Extracted data entries
──────────

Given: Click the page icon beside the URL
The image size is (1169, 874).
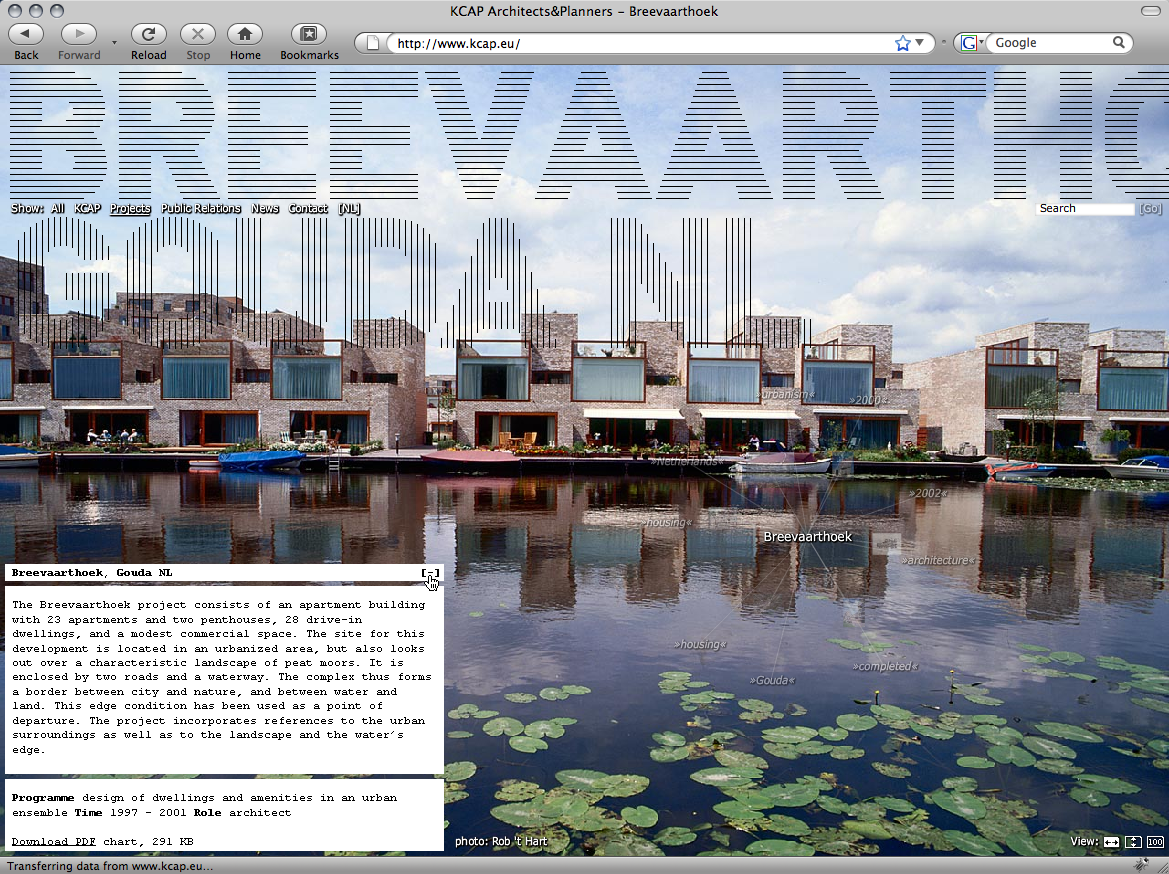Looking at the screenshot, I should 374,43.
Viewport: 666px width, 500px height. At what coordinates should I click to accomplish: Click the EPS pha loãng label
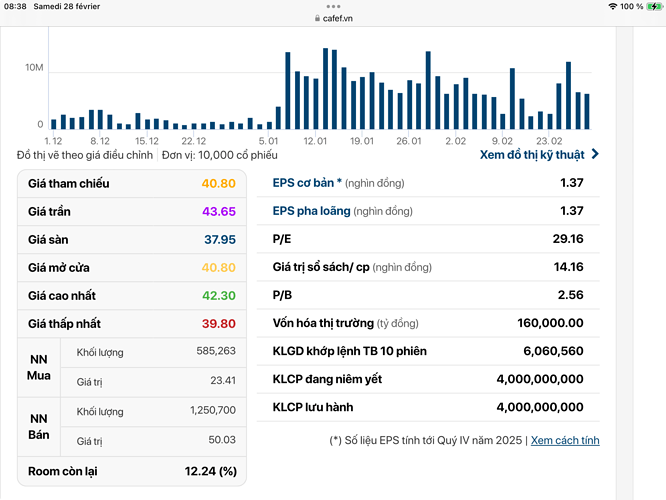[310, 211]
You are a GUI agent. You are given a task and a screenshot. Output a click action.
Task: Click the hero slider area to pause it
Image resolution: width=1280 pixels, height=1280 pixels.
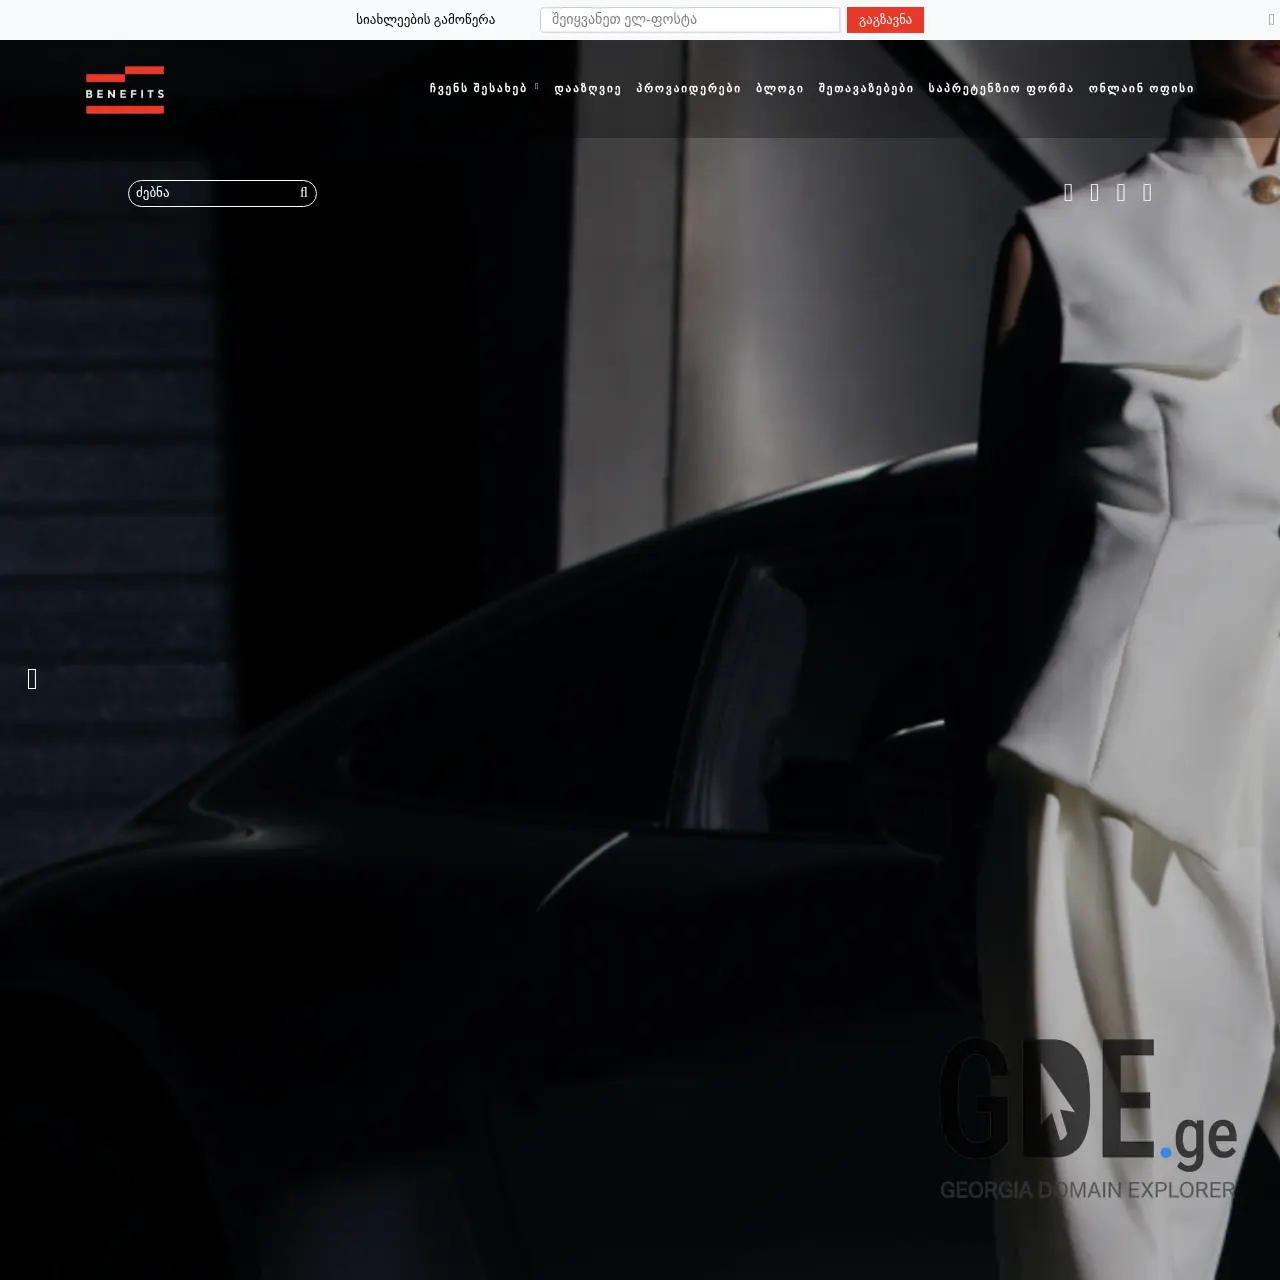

──────────

◆ **EXERCISE**
The answer must restate each entry word for word and contain no images.

◆ **RESPONSE TO THIS TASK**
Given: Click the page icon beside the URL
The image size is (1169, 874).
Looking at the screenshot, I should 374,43.
Viewport: 666px width, 500px height. At what coordinates should I click to accomplish: Click the EPS pha loãng label
[310, 211]
You are a GUI agent. You are given a task and a screenshot. Output a click action.
Task: Click the hero slider area to pause it
Image resolution: width=1280 pixels, height=1280 pixels.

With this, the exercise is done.